**What the task requires**
Reproduce the material between the lines containing "Find the location" and "center [44, 220].", inclusive, switching "particular" to "specific" and leaving everything else unchanged. Omit the pictures from your answer.

(Stored records)
◇ ◇ ◇
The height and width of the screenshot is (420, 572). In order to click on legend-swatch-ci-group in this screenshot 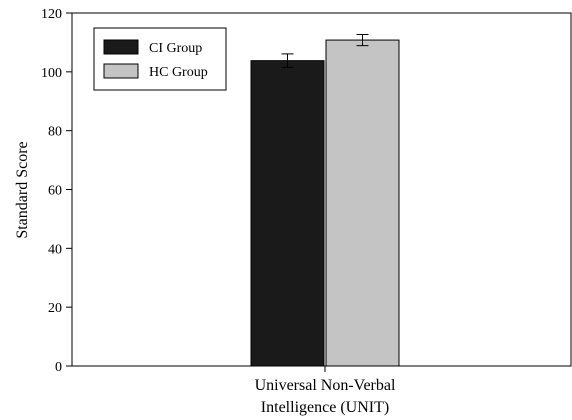, I will do `click(121, 47)`.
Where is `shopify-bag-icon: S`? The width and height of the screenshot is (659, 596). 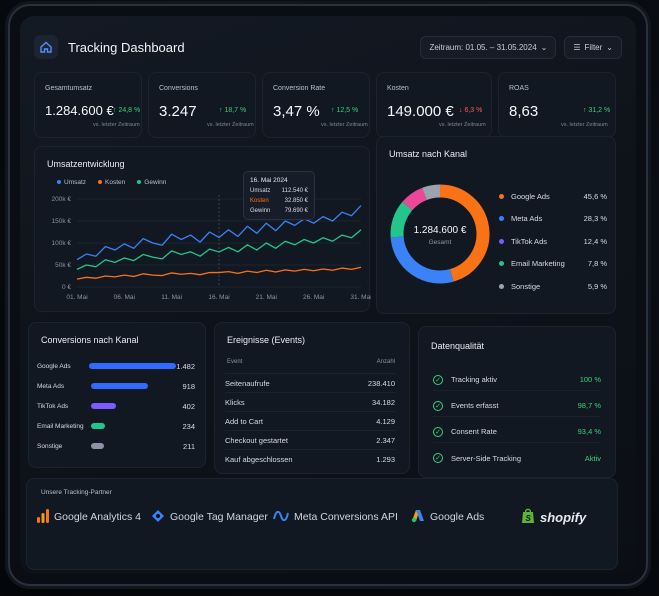 shopify-bag-icon: S is located at coordinates (528, 518).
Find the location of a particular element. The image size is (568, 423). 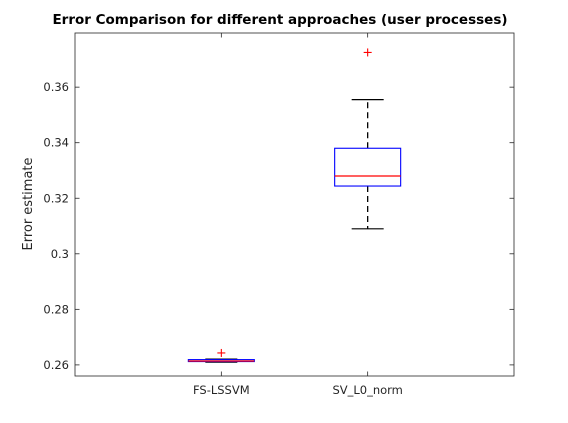

y-tick-label: 0.32 is located at coordinates (56, 198).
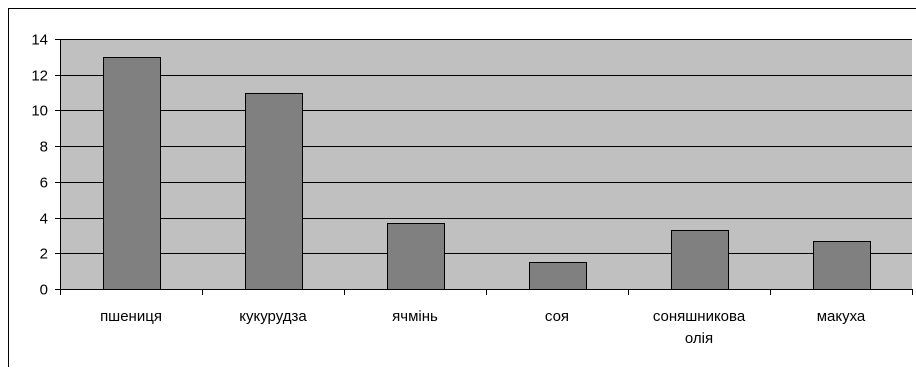 The width and height of the screenshot is (916, 372). What do you see at coordinates (44, 220) in the screenshot?
I see `y-tick-label: 4` at bounding box center [44, 220].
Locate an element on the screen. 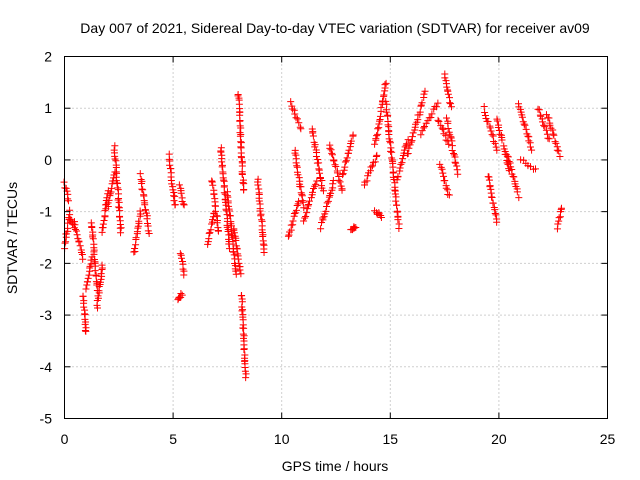 The width and height of the screenshot is (640, 480). x-tick-label: 0 is located at coordinates (65, 439).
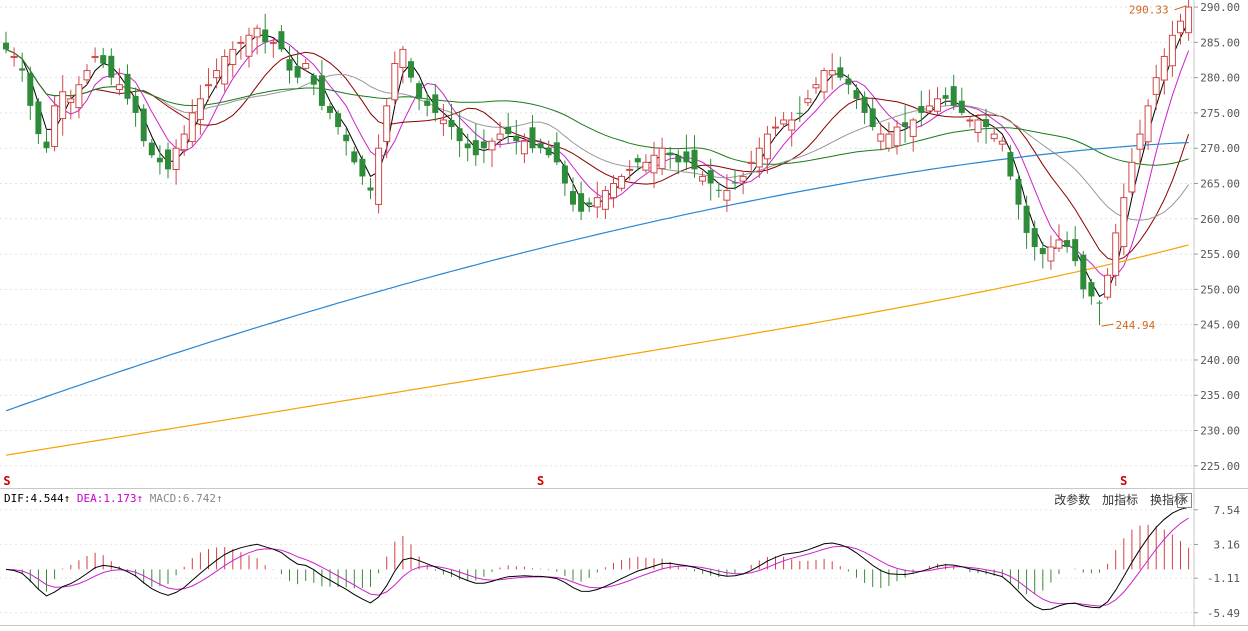 The image size is (1248, 631). I want to click on dea-line, so click(597, 562).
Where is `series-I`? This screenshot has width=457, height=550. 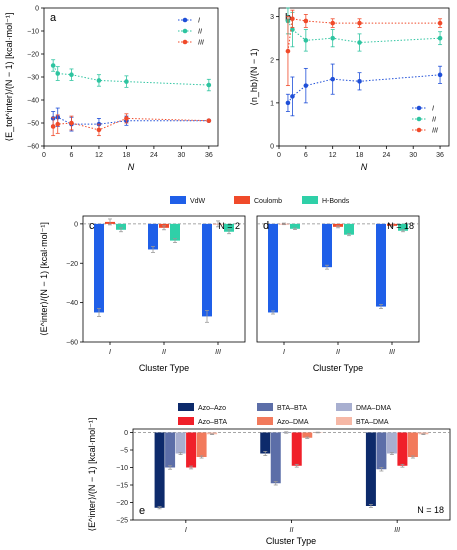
◇ ◇ ◇
**The answer**
Find the location of a specific element. The image size is (568, 423). 

y-tick-label: 0.32 is located at coordinates (56, 198).
 The width and height of the screenshot is (916, 372). What do you see at coordinates (44, 220) in the screenshot?
I see `y-tick-label: 4` at bounding box center [44, 220].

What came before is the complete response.